WorldCom Inc. may further revise its financial statements by about $2 billion, adding to the $7 billion in accounting errors it’s already disclosed, the Wall Street Journal said, citing people close to the situation.
The second-biggest U.S. long-distance phone company may present revised figures to the Securities and Exchange Commission on Friday, the newspaper said. The new revision may relate to writedowns of assets and improper accounting, the newspaper said.
WorldCom filed for bankruptcy in July after disclosing it hid $3.85 billion in expenses to mask losses. The company, charged with fraud by U.S. authorities, revealed another $3.1 billion in misstatements last month. A federal grand jury has indicted former Chief Financial Officer Scott Sullivan in the scandal.
The company may also write off $50 billion linked to goodwill, the Journal said. WorldCom spokeswoman Rachel Richards declined to comment on the article.

● ● ● ● ●

● **Activity list**:
**A)** In the WorldCom article, how much linked to goodwill may the company also write off?
**B)** Summarize the WorldCom article in two sentences.
**C)** Repeat the WorldCom article word for word, from "The second-biggest U.S." up to and including "on the article.".

● ● ● ● ●

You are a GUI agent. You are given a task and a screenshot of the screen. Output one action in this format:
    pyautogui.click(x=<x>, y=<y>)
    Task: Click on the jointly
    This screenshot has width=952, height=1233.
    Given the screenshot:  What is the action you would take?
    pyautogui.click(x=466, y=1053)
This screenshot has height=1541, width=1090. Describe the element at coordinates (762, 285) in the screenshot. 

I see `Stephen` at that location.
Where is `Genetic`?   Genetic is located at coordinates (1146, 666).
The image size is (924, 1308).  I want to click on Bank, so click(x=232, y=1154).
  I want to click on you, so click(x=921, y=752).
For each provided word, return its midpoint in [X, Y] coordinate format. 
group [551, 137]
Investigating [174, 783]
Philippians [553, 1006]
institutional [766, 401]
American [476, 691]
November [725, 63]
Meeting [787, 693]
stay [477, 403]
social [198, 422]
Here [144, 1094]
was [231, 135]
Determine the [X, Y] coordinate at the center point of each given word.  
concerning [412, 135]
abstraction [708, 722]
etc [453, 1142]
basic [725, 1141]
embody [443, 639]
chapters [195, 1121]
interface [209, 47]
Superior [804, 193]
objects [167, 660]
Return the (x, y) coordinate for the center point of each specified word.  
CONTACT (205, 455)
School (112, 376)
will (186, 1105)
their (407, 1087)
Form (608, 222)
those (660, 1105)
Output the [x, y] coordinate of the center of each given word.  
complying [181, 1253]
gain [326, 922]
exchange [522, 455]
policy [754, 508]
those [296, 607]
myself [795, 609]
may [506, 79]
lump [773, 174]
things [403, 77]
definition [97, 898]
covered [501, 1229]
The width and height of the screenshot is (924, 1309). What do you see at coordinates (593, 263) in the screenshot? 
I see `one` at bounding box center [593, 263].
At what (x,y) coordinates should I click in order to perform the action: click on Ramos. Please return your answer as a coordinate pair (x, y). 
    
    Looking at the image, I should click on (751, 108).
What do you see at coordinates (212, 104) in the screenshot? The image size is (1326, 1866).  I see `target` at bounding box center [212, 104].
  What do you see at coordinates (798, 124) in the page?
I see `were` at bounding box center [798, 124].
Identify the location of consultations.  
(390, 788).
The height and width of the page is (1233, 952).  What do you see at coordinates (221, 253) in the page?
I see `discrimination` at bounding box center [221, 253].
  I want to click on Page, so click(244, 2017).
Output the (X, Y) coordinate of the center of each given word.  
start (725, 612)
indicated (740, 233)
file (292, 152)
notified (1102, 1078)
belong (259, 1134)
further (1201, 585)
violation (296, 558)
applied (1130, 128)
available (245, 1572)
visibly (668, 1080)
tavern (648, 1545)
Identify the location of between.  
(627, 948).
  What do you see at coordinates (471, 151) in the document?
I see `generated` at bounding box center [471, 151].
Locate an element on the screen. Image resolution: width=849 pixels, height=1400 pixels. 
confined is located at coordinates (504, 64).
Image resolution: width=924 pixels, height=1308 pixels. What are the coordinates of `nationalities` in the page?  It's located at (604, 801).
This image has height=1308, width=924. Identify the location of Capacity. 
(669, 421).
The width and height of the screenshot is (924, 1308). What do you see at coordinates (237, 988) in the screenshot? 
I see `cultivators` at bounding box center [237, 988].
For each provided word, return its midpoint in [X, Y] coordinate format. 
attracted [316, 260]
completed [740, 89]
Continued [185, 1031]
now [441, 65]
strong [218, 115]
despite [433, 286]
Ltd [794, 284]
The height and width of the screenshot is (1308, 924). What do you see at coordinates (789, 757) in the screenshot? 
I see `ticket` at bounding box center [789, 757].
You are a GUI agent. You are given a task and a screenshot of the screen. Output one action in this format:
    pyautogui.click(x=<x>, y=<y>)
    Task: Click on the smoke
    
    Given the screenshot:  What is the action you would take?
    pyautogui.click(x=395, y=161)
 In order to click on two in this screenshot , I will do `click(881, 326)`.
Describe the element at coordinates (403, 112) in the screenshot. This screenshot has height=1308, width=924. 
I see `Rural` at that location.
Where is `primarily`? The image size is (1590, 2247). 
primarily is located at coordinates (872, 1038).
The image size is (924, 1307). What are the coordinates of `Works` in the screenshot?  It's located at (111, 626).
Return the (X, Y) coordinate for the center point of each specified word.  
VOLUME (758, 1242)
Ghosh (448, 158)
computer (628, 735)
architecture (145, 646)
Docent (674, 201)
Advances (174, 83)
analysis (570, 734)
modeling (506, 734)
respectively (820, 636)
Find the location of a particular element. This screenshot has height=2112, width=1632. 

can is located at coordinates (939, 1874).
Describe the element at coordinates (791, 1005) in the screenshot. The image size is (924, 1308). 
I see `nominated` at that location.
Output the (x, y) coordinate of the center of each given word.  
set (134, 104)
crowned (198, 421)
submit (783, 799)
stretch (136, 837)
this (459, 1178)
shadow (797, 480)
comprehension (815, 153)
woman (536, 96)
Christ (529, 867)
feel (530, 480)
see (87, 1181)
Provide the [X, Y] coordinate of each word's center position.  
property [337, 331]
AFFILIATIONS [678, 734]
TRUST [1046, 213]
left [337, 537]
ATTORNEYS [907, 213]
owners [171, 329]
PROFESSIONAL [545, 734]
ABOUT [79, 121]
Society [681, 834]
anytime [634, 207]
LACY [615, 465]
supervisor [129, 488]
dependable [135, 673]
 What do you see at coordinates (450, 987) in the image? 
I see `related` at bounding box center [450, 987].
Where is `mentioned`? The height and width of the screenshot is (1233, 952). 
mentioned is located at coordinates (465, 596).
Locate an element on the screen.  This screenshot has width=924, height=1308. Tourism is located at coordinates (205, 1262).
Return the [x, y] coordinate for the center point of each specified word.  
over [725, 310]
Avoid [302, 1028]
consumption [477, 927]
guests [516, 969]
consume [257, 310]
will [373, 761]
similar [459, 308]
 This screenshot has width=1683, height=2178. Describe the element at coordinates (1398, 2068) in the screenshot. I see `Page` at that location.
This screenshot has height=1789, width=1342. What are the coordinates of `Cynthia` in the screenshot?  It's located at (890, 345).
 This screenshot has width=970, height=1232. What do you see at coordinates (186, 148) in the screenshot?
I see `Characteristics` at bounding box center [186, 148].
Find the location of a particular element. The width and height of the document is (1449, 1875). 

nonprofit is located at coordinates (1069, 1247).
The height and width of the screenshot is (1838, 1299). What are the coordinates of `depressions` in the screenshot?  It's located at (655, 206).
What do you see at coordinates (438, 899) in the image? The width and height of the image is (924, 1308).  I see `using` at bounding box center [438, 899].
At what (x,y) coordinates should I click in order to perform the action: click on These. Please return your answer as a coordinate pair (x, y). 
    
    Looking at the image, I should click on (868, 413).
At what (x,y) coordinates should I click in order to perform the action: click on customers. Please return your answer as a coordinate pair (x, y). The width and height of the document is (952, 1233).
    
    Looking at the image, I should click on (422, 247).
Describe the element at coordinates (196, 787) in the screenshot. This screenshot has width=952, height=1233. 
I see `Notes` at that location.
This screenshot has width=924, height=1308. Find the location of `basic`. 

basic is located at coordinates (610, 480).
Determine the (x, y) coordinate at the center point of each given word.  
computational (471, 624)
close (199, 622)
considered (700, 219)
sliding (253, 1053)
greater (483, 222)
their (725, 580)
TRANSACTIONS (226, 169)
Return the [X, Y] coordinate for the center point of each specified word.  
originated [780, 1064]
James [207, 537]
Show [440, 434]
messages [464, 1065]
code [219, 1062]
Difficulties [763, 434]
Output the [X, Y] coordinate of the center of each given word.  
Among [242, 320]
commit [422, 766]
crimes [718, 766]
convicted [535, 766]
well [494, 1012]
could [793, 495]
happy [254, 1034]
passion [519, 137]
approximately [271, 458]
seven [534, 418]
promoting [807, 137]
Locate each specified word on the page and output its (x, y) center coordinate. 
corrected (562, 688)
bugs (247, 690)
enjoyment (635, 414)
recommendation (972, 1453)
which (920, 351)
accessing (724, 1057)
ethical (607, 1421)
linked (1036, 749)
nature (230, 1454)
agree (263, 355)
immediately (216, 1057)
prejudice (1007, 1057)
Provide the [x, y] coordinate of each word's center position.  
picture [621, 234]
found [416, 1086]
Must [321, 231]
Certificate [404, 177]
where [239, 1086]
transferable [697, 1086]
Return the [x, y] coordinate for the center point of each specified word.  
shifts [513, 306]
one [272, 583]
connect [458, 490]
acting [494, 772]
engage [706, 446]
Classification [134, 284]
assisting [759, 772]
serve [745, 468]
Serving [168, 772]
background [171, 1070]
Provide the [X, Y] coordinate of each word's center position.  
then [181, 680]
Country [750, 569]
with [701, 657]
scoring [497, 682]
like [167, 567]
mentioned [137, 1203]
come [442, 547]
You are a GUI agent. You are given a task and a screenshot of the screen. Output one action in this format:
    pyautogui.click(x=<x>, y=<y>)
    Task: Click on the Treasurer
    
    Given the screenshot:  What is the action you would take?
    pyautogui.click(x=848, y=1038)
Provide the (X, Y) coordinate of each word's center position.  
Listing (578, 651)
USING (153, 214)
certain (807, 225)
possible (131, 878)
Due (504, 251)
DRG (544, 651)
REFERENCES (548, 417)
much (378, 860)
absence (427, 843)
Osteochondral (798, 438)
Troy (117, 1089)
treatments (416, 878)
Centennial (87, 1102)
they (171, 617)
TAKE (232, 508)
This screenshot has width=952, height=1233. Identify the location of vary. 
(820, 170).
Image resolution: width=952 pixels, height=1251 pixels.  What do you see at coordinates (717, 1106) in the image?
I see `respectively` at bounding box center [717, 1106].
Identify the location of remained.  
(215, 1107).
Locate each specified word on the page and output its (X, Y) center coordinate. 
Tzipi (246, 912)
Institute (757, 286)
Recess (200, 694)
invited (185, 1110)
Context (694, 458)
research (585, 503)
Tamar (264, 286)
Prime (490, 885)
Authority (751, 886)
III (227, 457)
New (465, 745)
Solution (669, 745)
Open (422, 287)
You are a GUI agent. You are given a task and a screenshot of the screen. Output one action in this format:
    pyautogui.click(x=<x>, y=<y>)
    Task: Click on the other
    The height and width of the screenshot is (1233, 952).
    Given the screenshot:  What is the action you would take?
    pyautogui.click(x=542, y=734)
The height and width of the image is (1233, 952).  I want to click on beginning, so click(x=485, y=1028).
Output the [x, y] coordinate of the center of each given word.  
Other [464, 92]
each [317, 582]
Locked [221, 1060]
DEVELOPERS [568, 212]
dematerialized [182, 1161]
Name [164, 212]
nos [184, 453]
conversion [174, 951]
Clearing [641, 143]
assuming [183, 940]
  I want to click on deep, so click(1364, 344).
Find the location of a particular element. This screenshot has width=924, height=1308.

● ● ● ● ●

● **Answers for the tasks**:
**A)** $50 billion

**B)** WorldCom may revise its financial statements by about $2 billion beyond the $7 billion in accounting errors it has already disclosed, and it may present the revised figures to the Securities and Exchange Commission on Friday, the Wall Street Journal said. The company filed for bankruptcy in July after disclosing it hid $3.85 billion in expenses, and it has been charged with fraud by U.S. authorities.

**C)**
The second-biggest U.S. long-distance phone company may present revised figures to the Securities and Exchange Commission on Friday, the newspaper said. The new revision may relate to writedowns of assets and improper accounting, the newspaper said.
WorldCom filed for bankruptcy in July after disclosing it hid $3.85 billion in expenses to mask losses. The company, charged with fraud by U.S. authorities, revealed another $3.1 billion in misstatements last month. A federal grand jury has indicted former Chief Financial Officer Scott Sullivan in the scandal.
The company may also write off $50 billion linked to goodwill, the Journal said. WorldCom spokeswoman Rachel Richards declined to comment on the article.